Holocaust survivor Sally Perel – known as “Hitlerjunge Salomon” – is dead. The Israeli died at the age of 97 at his home in Israel, according to the Yad Vashem Holocaust memorial in Jerusalem.

The native German became internationally known through his autobiography “I was Hitler Youth Salomon”. In 1990, the book was also the basis for a multi-award-winning film by director Agnieszka Holland.

Perel was born in Peine near Braunschweig in 1925. After fleeing Germany and later Poland, he fell into the hands of German troops in 1941 in what was then the Soviet Union. He survived the Holocaust by adopting the identity of an ethnic German. After a year on the Eastern Front, he was sent to a Hitler Youth school. There he feared being exposed every day until the end of the war.

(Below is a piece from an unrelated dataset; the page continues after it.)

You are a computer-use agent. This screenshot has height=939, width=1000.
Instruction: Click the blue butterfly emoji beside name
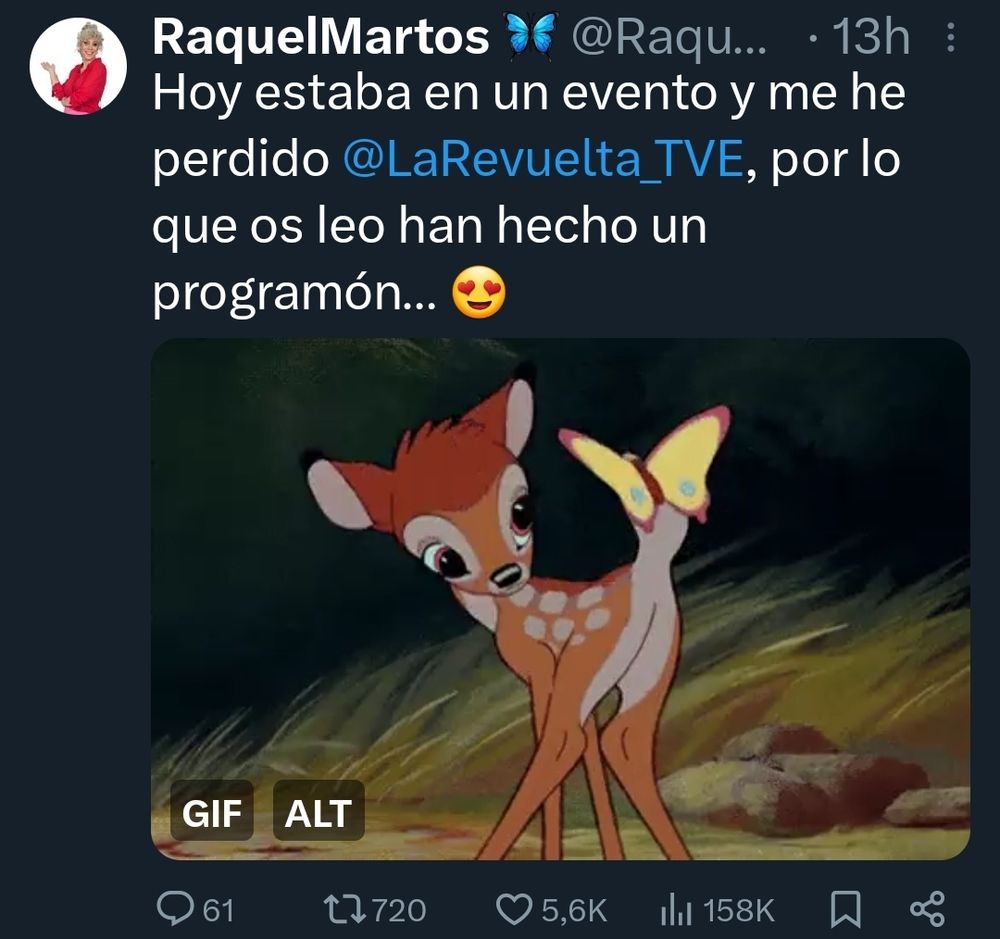click(531, 36)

After World War II, Perel emigrated to what is now Israel. In 1999 he received the Federal Cross of Merit for his efforts to promote German-Israeli understanding. Lower Saxony’s Prime Minister Stephan Weil (SPD) condoled the relatives with the words: “We are all infinitely grateful to him for reporting and writing about this time and for repeatedly seeking contact with children and young people.”

According to the latest figures, 150,600 contemporary witnesses of the Holocaust still live in Israel. More than a thousand of them are already over 100 years old.